- _Work required_
Only one stretch of the data below is wanted: the lines from the one with "Task: Log out via the Logout link" through the one with "1882x819 pixels.", repeated exactly.

- _Records shown_
┌──
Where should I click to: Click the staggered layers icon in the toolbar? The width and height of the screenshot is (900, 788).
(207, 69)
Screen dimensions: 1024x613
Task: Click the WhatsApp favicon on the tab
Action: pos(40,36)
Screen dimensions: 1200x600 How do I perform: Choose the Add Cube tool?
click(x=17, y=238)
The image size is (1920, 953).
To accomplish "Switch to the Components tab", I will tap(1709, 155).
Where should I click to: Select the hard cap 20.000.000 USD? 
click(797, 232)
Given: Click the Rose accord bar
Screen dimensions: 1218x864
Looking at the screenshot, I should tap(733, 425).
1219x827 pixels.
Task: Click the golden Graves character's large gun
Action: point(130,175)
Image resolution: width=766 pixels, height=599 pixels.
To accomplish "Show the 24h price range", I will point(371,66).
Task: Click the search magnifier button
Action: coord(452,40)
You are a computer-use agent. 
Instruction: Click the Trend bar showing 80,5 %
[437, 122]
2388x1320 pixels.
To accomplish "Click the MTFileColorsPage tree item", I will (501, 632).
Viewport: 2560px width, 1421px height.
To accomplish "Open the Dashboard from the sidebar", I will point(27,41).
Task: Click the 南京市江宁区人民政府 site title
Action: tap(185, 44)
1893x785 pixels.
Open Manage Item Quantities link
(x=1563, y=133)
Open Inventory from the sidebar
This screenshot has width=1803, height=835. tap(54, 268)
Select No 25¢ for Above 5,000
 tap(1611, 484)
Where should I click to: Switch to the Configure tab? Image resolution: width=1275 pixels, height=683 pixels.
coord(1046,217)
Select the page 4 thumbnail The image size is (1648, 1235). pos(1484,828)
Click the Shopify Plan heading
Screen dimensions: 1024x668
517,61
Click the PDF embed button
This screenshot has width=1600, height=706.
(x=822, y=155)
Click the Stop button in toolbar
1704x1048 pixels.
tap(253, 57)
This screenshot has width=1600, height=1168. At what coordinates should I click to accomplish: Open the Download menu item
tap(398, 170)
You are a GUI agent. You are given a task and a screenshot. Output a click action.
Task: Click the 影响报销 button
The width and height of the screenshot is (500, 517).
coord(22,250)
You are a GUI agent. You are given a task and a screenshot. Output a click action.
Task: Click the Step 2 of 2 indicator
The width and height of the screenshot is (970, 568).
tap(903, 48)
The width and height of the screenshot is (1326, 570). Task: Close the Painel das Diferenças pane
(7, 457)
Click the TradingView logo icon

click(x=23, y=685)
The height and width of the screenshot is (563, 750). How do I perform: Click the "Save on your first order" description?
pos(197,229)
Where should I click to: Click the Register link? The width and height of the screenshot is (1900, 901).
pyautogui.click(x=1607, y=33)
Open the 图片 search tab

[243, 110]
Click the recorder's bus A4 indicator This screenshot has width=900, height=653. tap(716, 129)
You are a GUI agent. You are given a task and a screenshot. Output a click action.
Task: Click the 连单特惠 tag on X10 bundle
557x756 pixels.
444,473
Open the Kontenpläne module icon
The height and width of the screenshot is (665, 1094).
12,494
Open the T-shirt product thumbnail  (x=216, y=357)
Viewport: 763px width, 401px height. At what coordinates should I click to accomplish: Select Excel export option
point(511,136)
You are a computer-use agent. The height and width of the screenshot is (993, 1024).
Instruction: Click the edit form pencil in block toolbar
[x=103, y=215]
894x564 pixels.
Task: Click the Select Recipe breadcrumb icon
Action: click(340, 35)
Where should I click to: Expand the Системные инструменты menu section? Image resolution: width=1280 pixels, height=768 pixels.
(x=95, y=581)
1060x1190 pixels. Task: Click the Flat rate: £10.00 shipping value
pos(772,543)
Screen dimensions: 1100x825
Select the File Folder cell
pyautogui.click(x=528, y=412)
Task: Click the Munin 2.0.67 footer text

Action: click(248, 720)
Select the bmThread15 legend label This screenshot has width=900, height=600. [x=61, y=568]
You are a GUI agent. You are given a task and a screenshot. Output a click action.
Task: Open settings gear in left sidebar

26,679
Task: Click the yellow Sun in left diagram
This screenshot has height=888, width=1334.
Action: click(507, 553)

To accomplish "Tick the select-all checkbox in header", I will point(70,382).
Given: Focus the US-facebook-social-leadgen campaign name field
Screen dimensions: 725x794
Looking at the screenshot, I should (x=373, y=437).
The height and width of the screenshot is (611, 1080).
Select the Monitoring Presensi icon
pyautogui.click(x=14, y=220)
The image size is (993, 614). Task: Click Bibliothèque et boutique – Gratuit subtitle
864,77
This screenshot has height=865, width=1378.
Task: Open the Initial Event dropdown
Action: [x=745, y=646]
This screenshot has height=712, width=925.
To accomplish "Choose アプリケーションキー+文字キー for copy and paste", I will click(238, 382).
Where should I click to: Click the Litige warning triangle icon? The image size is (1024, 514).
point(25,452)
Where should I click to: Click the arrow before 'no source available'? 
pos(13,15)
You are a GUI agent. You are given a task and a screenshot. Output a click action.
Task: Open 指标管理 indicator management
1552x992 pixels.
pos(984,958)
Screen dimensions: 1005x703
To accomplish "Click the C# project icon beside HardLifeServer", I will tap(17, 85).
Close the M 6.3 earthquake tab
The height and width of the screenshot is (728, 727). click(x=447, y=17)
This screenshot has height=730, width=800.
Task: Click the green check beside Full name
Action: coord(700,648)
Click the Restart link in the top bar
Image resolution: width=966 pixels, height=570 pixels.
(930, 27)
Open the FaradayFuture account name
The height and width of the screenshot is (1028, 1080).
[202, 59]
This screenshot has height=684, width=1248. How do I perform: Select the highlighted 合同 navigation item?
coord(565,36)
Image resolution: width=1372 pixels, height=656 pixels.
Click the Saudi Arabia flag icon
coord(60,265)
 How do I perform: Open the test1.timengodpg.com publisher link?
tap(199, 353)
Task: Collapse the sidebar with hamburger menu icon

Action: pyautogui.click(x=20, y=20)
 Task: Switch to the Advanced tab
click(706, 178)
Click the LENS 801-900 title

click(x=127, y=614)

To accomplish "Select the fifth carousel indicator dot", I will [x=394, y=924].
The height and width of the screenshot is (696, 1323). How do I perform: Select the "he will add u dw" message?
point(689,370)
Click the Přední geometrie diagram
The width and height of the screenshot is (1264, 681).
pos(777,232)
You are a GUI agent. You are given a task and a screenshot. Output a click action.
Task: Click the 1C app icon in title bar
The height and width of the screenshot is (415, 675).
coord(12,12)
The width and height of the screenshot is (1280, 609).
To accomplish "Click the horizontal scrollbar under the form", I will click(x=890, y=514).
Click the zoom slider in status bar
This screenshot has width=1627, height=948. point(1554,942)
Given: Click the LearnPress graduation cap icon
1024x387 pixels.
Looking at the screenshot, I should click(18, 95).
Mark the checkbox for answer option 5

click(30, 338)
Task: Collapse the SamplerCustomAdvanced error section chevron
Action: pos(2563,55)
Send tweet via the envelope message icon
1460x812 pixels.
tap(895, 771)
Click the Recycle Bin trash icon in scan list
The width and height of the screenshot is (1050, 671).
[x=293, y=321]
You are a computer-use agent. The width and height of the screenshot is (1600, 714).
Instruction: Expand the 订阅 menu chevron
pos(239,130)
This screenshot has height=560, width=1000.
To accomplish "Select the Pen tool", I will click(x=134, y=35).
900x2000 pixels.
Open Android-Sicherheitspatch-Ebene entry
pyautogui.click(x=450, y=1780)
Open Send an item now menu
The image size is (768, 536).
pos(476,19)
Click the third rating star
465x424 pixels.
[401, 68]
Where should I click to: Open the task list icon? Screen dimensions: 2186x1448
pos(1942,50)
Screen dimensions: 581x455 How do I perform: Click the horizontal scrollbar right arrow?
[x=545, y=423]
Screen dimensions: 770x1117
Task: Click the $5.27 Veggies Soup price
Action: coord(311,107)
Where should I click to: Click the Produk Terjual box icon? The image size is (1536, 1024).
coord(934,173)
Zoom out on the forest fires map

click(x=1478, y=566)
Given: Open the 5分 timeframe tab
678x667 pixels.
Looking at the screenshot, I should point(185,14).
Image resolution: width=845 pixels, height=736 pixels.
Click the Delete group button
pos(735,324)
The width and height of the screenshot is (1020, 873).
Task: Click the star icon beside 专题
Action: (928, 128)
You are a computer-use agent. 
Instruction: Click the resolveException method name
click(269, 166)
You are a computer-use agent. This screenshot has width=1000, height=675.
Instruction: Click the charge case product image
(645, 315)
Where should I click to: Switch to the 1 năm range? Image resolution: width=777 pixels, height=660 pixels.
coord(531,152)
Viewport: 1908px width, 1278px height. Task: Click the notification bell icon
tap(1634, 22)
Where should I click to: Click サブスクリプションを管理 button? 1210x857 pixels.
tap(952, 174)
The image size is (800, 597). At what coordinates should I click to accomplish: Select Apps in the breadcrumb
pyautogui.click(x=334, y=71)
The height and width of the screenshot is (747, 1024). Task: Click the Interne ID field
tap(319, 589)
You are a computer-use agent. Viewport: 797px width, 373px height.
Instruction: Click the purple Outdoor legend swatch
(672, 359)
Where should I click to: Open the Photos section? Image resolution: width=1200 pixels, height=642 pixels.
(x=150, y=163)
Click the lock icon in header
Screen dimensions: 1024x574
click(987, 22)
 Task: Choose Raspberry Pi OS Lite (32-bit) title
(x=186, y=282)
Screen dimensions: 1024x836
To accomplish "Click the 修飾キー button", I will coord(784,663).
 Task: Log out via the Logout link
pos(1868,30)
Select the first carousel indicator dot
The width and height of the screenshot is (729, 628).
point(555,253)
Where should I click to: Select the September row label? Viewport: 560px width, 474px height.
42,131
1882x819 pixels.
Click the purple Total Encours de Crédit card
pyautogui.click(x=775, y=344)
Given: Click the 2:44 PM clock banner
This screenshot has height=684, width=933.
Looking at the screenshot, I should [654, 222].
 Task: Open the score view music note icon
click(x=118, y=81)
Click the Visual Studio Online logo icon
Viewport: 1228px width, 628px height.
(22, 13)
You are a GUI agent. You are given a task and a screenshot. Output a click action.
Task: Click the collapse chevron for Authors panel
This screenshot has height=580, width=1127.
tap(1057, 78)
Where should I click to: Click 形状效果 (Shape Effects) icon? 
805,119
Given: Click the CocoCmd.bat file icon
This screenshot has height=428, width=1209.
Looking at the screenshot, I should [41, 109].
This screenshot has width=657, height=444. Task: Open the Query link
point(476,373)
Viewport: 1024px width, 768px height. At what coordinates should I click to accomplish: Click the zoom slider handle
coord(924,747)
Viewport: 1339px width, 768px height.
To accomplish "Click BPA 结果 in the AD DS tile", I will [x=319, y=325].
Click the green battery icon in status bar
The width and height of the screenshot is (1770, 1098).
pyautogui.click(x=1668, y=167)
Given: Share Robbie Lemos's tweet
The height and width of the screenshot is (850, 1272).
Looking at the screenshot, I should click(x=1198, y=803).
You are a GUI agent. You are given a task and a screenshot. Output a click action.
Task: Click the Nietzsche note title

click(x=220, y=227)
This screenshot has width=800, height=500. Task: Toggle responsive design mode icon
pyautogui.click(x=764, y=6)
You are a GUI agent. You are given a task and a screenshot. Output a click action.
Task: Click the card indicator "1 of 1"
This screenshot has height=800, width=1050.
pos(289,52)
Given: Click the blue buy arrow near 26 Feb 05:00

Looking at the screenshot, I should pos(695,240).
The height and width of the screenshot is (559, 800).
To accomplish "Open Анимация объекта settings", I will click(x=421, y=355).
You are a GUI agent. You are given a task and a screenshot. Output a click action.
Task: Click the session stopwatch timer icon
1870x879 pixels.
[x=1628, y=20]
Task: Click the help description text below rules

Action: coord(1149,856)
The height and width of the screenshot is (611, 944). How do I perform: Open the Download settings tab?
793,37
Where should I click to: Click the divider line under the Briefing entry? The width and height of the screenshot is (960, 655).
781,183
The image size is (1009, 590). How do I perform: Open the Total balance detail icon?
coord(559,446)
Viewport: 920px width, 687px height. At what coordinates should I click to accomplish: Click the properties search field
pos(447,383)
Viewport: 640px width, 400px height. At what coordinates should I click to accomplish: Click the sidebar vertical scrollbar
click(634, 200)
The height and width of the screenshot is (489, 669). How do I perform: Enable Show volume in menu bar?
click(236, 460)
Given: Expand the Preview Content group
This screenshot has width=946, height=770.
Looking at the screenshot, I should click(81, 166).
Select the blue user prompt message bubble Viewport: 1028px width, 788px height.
└──
- _Response area_
 Task: Log out via the Logout link
pos(1868,30)
Select the first carousel indicator dot
The width and height of the screenshot is (729, 628).
point(555,253)
Where should I click to: Select the September row label? Viewport: 560px width, 474px height.
42,131
1882x819 pixels.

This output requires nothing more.